Focal loss (FL) [24] can be understood as a form of binary cross-entropy. It reduces the importance of simple instances, letting the model devote more time and energy to mastering complex ones. It is effective when there is a significant imbalance between the classes. The formula for focal loss is given in Equation (5)

F L (p t) = - α t {(1 - p t)}^{γ} \log (p t)

(5)

where

{(1 - p_{t})}^{γ}

is the modulating factor. Here,

γ

> 0, and when

γ

= 1, the focal loss will be the same as the cross-entropy loss. Similarly,

γ

can be set by the inverse class frequency or used as a hyperparameter with a typical range of [0, 1].

3.2.3. Dice Loss

In computer vision, the Dice coefficient is a metric utilized extensively to calculate the degree of similarity between two images. In the latter half of 2016, it was also adapted as a Dice loss function [25]. The formula for Dice loss is given in Equation (6).

F D L (y, \hat{p}) = 1 - \frac{(2 y \hat{p} + 1)}{(y + \hat{p} + 1)}

(6)

In this case, 1 is added to both the numerator and denominator to prevent the function from being undefined in exceptional cases like

y = \hat{p} = 0

.

4. Hyper-Dense VGG16 U-Net Segmentation Proposed Model

In various computer vision problems, shortcut connections between layers have become increasingly popular since the emergence of residual learning [26]. Unlike in conventional networks, these links back-propagate gradients immediately, which helps prevent gradient-vanishing issues and allows for more complex architectures.
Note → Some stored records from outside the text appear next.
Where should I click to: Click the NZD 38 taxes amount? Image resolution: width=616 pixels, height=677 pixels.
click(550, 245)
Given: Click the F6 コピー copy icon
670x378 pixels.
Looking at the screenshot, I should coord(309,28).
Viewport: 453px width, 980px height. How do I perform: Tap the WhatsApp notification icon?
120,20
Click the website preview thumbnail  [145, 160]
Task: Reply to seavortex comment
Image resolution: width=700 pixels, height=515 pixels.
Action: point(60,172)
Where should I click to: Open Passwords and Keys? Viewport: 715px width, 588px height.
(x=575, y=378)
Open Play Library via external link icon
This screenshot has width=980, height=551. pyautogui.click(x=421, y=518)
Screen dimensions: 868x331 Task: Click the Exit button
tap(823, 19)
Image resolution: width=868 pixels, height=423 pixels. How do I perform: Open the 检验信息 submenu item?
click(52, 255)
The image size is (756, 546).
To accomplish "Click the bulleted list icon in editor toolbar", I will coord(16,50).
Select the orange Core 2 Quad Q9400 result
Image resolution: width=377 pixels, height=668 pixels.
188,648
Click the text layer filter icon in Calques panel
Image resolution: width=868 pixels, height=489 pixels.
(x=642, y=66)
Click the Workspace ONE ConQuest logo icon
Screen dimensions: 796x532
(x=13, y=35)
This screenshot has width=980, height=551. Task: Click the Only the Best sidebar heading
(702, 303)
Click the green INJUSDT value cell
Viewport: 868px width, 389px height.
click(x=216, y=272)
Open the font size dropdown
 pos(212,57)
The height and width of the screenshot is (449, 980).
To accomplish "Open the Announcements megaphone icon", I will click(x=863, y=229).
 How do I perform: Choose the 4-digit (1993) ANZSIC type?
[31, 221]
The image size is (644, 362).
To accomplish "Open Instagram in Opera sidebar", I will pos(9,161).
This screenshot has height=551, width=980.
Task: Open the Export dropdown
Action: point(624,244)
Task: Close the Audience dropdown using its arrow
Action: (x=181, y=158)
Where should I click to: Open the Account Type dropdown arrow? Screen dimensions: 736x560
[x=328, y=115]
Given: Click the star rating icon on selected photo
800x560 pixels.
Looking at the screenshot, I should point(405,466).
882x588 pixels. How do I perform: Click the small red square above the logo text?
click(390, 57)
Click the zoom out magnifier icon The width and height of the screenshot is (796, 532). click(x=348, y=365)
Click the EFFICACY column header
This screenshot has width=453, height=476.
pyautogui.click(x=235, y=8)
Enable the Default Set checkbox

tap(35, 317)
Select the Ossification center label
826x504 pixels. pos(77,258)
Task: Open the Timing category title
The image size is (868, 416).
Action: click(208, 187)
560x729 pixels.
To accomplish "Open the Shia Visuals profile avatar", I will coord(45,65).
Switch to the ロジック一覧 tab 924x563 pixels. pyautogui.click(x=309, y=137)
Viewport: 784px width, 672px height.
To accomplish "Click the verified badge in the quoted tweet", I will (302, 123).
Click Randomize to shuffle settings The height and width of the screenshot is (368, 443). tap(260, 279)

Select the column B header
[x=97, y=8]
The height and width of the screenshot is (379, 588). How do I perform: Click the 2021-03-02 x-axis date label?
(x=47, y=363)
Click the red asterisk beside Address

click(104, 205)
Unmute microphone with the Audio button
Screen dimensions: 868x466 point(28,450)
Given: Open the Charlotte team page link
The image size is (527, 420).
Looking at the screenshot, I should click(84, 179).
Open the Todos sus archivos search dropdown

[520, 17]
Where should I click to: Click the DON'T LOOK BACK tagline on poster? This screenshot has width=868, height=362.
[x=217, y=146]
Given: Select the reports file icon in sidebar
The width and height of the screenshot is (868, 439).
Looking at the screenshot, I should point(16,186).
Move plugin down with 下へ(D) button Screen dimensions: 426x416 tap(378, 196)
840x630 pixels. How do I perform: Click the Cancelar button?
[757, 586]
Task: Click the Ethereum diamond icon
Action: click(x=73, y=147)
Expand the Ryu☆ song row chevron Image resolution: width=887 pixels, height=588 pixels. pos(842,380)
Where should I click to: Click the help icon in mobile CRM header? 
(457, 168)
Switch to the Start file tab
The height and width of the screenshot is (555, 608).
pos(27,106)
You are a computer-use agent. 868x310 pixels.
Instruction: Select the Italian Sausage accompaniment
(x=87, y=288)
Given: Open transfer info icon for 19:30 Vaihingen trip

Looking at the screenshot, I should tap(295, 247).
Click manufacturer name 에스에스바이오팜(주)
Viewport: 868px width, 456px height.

The idea of shortcut connections was expanded upon by DenseNet [27], which specified that each layer’s inputs should correspond to the outputs of all layers that came before them. Densely connected convolutional neural networks (CNNs) are built using the feed-forward principle, which entails adding direct connections from any layer to all succeeding layers. Deep networks are more accessible and more accurate to train because of this connectivity. This section proposes independently expanding U-Net to support DenseNet connections within the same multiple N streams of PET and CT modalities. Higher level layers of the proposed extension will also use the late fusion strategy.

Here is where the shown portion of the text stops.